"I couldn't go out for biking, running, walking due to security concerns," Fr. Picardal said.
Fr. Amado Picardal, was an early critic of Duterte’s war on drugs that has reportedly left more than 4,500 suspects dead since the president took office in 2016. Picardal told CBS that he has gone into a “more secure location.”
“I couldn’t go out for biking, running, walking due to security concerns,” Picardal told CBS.
“I have left my hermitage in the mountain and transferred to a more secure location to continue my life as a hermit far away out of reach from the death squad,” he said.
While assigned in Davao, Philippines, where Duterte served as mayor before his election to the presidency, Picardel said that he helped compile a report on the extrajudicial killings that had taken place there between 1998 and 2015.
“This is most likely one of the reasons that I am being targeted by the death squad,” Picardal said according to the CBS report.
Catholic leaders in the Philippines have been some of the most vocal critics of Duterte’s deadly war on drugs, and in recent months the Philippines strongman has lashed out publicly at the Catholic Church.
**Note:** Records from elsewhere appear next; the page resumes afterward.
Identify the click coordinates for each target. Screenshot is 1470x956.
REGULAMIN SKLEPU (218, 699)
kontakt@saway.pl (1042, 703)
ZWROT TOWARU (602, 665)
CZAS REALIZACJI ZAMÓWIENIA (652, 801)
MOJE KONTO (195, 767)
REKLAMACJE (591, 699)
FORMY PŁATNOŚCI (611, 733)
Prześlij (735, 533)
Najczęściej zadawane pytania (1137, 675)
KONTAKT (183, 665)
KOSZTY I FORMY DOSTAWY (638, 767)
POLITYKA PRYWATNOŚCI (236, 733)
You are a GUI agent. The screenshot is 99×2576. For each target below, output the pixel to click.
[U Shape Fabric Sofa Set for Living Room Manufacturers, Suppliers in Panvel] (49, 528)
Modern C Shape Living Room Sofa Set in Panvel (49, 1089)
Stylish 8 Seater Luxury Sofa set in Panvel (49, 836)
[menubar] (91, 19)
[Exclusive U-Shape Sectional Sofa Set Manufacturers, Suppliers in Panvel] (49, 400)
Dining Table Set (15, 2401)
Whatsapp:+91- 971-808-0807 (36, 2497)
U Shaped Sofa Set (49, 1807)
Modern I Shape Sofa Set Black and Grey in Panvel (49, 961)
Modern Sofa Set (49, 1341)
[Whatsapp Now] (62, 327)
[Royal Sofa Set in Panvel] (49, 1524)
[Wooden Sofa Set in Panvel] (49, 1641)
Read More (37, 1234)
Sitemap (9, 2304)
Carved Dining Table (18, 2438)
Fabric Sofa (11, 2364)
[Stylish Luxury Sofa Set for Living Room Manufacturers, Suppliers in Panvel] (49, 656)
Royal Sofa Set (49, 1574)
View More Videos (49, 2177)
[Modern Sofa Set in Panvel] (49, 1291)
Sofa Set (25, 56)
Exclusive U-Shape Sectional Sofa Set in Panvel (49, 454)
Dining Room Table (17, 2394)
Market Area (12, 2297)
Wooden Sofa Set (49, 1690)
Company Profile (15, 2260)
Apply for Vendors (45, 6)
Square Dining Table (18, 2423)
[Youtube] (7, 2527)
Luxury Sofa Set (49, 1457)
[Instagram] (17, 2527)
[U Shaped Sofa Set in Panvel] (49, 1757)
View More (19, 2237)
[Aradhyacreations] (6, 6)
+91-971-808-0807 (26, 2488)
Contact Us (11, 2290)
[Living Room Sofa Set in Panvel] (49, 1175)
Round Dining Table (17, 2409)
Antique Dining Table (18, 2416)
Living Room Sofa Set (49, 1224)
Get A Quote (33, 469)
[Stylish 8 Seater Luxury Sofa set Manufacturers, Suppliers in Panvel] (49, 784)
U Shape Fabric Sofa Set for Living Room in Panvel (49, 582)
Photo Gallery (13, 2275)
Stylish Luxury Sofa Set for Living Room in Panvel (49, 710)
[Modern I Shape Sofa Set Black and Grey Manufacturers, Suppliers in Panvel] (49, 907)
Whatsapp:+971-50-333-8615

In a televised speech in June, Duterte ridiculed Catholic doctrine, saying, “Who is this stupid God? This son of a b**** is then really stupid.”
Three priests have been murdered in the last eight months, and in response to accusations that Duterte’s regime may have been responsible, Duterte denied any involvement, and put the blame on the murdered priests themselves.
“If you are a priest, and you have an affair with the wife of a soldier or a mayor, you will really die,” said Duterte, according to a report in ABS-CBN News. He also said that priests are “no better than me,” adding, “some priests have two wives.”